Saturday, 27 September 2008

Anxiety No. 1173... Public Transport

Public transport falls into the following categories: planes, buses and taxis. Trains are public, but only occasionally used for transport. The rest of the time they are an excuse to eye-ball electronic notice boards and make irate phone calls to loved ones you suddenly feel you may never see again.

Airports are like book-ends on either side of your holiday that let you know when your allocated slot of fun is to begin and when it must come to an end. As everybody is operating in a different time zone, the rules of time do not apply in airports.
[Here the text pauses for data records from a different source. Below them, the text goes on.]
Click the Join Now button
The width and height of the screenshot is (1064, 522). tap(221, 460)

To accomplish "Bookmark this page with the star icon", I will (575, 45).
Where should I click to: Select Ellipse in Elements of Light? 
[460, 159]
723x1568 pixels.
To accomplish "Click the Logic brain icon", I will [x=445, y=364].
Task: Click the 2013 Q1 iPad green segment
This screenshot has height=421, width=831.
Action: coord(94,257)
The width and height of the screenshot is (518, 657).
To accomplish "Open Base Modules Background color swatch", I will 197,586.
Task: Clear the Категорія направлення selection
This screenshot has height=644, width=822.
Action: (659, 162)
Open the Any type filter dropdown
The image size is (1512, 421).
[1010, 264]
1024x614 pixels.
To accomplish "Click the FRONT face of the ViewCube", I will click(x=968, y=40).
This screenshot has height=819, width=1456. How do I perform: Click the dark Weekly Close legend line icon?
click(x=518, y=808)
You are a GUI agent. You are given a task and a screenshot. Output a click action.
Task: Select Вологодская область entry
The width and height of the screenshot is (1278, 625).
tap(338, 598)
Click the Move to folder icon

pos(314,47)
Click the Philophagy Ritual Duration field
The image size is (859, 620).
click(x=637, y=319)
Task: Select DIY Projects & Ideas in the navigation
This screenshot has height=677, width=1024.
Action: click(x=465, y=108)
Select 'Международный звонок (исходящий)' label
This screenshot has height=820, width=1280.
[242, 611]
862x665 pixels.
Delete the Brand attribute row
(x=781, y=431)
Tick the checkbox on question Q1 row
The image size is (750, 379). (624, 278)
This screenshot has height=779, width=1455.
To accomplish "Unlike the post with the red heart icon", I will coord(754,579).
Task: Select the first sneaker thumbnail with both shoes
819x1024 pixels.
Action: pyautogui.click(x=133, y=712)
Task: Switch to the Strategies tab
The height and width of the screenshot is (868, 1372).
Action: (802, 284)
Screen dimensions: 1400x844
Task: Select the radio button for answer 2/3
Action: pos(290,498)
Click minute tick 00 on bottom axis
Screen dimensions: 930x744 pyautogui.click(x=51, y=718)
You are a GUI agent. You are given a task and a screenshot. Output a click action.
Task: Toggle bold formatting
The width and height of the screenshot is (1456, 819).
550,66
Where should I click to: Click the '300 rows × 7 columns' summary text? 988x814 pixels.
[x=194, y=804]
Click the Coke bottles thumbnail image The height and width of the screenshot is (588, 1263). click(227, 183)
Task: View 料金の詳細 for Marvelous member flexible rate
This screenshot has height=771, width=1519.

That is why children sleep while adults scream and cry, and every single person’s bag is ‘always the last one out’.

Buses would be pleasant if it wasn’t for the fact you have to share them with other people. The earlier the bus you get, the weirder the other people are. As with all public transport, giving up your seat for an elderly passenger is correct etiquette. Unlike all other public transport, it is not etiquette for the driver to wait for the elderly to sit before they pull away. Despite this bad-mannered disposition, no one has ever left a bus without thanking the driver for all that they have done for them.

Taxis represent the pinnacle of public transport, because you public can dictate exactly where they go. They are also the only mode of public transport that will happily wait for you at a cash machine. Taxi drivers all seem like odd characters, because most of them are so tired of making small talk that they are deliberately eccentric.

Some of the most interesting conversations with taxi drivers can be instigated by asking them whether of not they can ‘relate’ to the character of Travis Bickel.